This is a day old but we were a bit busy with the McCoy thing yesterday.

Sixers local TV ratings are up this year (about 45% more, for the league’s third-biggest audience gain). They are averaging about 1,000 more fans per game. I would bet a good chunk of those sales go through StubHub, which is great, because next year, it may be the only option.

Starting next season, StubHub will be the exclusive ticket marketplace for the Sixers. Jonathan Tannenwald with Philly.com explains it:

The 76ers announced Monday that they’ve struck a deal with StubHub to give the company control of the team’s entire ticket sales operation. It is the first time ever that StubHub will operate the “primary” ticket sales market for a team.

When the deal begins for the 2016-17 season, you’ll see tickets on sale straight from the team and tickets up for resale by fans all in the same place.

It’s not a totally new concept – TicketMaster does it for teams whose secondary ticket exchanges it runs.
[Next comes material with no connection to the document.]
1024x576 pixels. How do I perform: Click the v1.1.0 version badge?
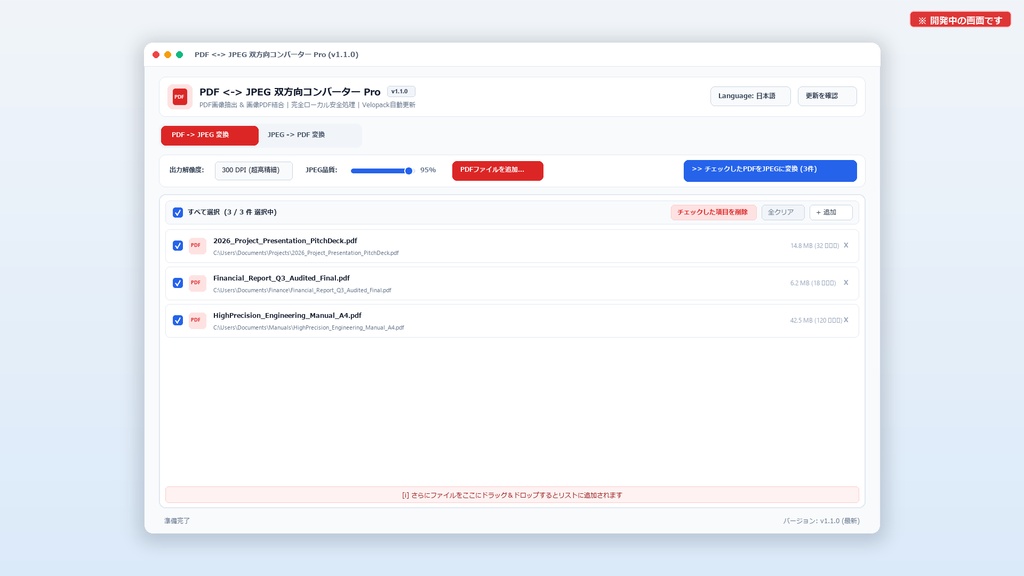click(x=400, y=91)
But StubHub’s presentation will look very different, because there won’t be any designation of whether a ticket is a primary or secondary sale. You’ll see the entire available inventory at once, no matter the price to fans.

That data will then be fed back to the team in real time. The team’s press release on the StubHub deal said the system “will allow box offices to maximize pricing, while owning and controlling all buyer data.”

Ah. Yes. There’s the rub. Because there won’t be any designation of whether a ticket is a primary or secondary sale and will allow box offices to maximize pricing. That raises a question: How will you know primary sale tickets haven’t had their prices jacked up? This sounds like it allows the Sixers to adjust ticket prices based off of demand for individual games. I’m guessing there’s some sort of canned response about controls being in place to prevent gouging, but a partnership like this feels like it will leave a lot of room for dark-matter, back-channel price fixing – ah, adjustment that the public will never see. This happens to a degree already – teams make tickets available for secondary sellers and liquidations channels (helllllo, Score Big!) – but the blending of secondary market and team tickets raises some eyebrows.

We’ve reached out to the team for comment and clarification, and we’ll update if and when we hear back.